TEXT PROVIDED.
——
2.1 Speech quality and Intelligibility

Quality is a measure of the difference between idealization and realization, while intelligibility refers to the degree with which a normal person can understand the speech.

Quality is a highly subjective measure and the same speech material can have a varying quality measure among different listeners. Speech quality and intelligibility have a strong correlation, but they are different. The best example to illustrate this is the missing word phenomenon where a complete word is omitted from the voice transmission, which in some cases is not noticed by subjects leading to a non-intelligible high-quality speech fragment.

As new voice services are rolled out by the telecommunication industry, the quality of speech is very important, but these systems need to ensure that they get the message across i.e., transmitting intelligible information to the intended recipient is crucial [15].

The noise suppression and the speech enhancement algorithms used in these systems focus on optimizing speech quality at the expense of speech intelligibility, especially in low SNR conditions. However, when SNR is low or when packet loss is high, the focus should shift to intelligibility, as conveying what is being said is very important. In addition, one should not confuse audibility with intelligibility, i.e., a speech might be audible (loud enough), but still maybe unintelligible (not understandable).

The first measurement results from the initial work under the title P.OSI (series P recommendations Objective Speech Intelligibility) started by ITU-T show that the traditional narrowband PSTN (Public Switched Telephone Network) has better intelligibility than a wideband Skype service, but Skype has better quality than PSTN [2]. This means that we are enjoying high-quality voice services at the expense of reduced intelligibility.

There are several primary and secondary factors, which influence intelligibility. Some of the primary factors are listed below [15]:

(26)

10

 Bandwidth and Frequency Response (DUT)

 Loudness and Signal-to-noise ratio

 Reverberation and Echo

 Loss of information (time clipping)

 Time varying lag

 Various distortions etc.

Apart from these, there are several secondary factors; some of them are listed below:

 Gender

 Age

 Context and content of the speech

 Microphone and speaker quality

 Talker to listener distance

 Ability of the listener to discern etc.

2.2 Objective speech quality measurement

Several objective speech quality assessment techniques exist, which include techniques based on SNR, spectral distance, linear predictive coding parameters to name a few.

These techniques quantify speech quality in terms of some system parameters (SNR, frequency response, harmonic distortion, log-area ratio). Although these techniques are simple to model and easy to evaluate, they do not take human auditory processing into the account (non-linear frequency analysis, masking, loudness etc.). Thus, these techniques are limited in terms of prediction of the speech quality.

Perception-based speech quality measurement methods measure speech quality of a system in a way that closely resembles the human perception, which is necessary to characterize modern speech processing and enhancement systems since these systems are highly time-varying and non-linear. A perception-based technique uses natural speech signal to measure the speech quality of a system under test. It has good correlation with different subjective measures and can handle several distortions commonly encountered in modern telecommunication networks. ITU-T recommendation P.863, POLQA is the most comprehensive and extensively used perception-based objective method for measuring overall listening speech quality.
——
MATERIAL.
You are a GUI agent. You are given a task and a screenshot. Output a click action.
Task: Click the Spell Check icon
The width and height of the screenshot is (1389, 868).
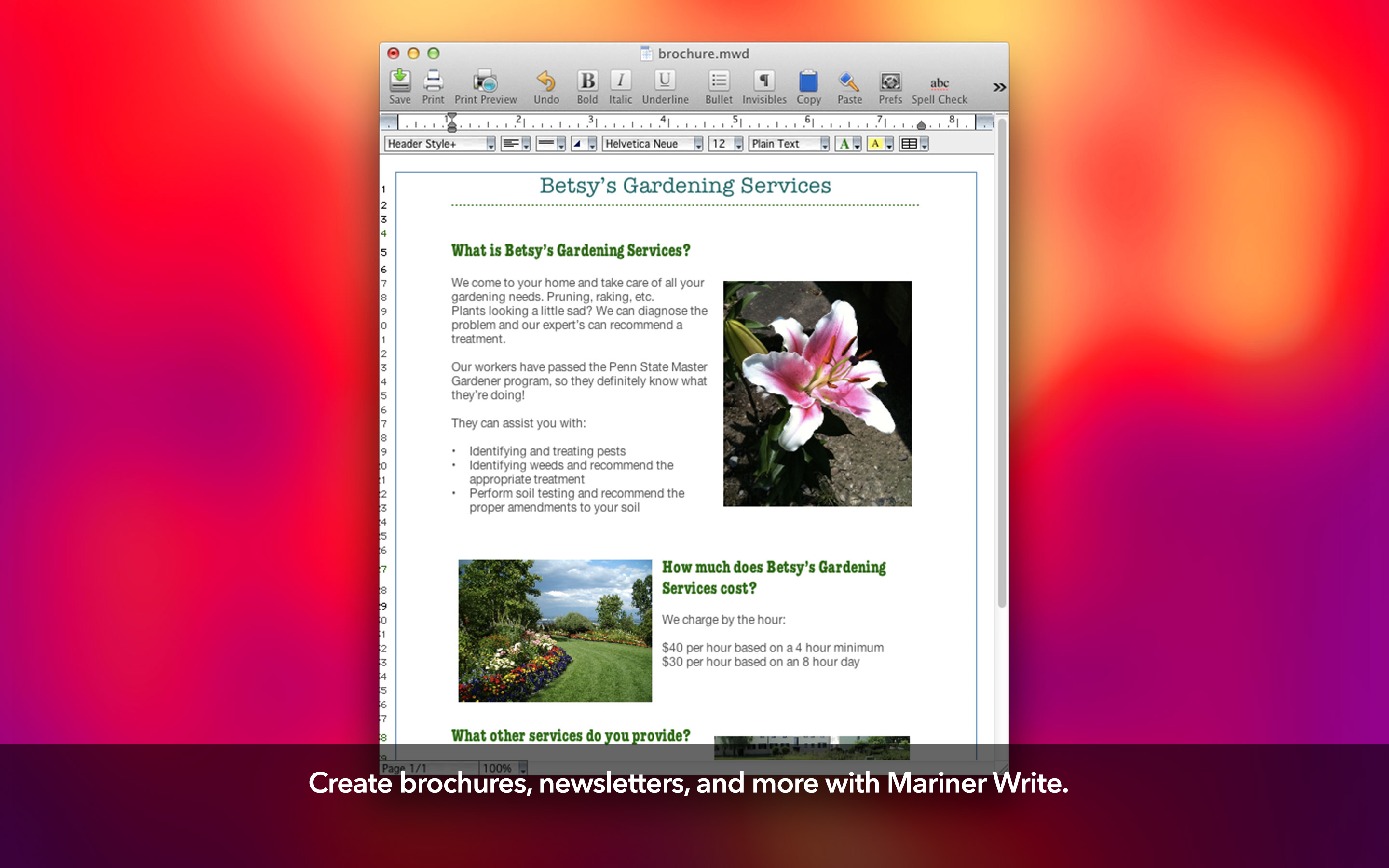(938, 85)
——
REQUIREMENT 1. In the text on speech quality and intelligibility, which method is described as the most comprehensive and extensively used perception-based objective method for measuring overall listening speech quality?
REQUIREMENT 2. Reproduce verbatim the passage of the text on speech quality and intelligibility starting with "Quality is a highly" and going on through "high-quality speech fragment.".

COMPLETE OUTPUT 1. ITU-T recommendation P.863, POLQA.

COMPLETE OUTPUT 2.
Quality is a highly subjective measure and the same speech material can have a varying quality measure among different listeners. Speech quality and intelligibility have a strong correlation, but they are different. The best example to illustrate this is the missing word phenomenon where a complete word is omitted from the voice transmission, which in some cases is not noticed by subjects leading to a non-intelligible high-quality speech fragment.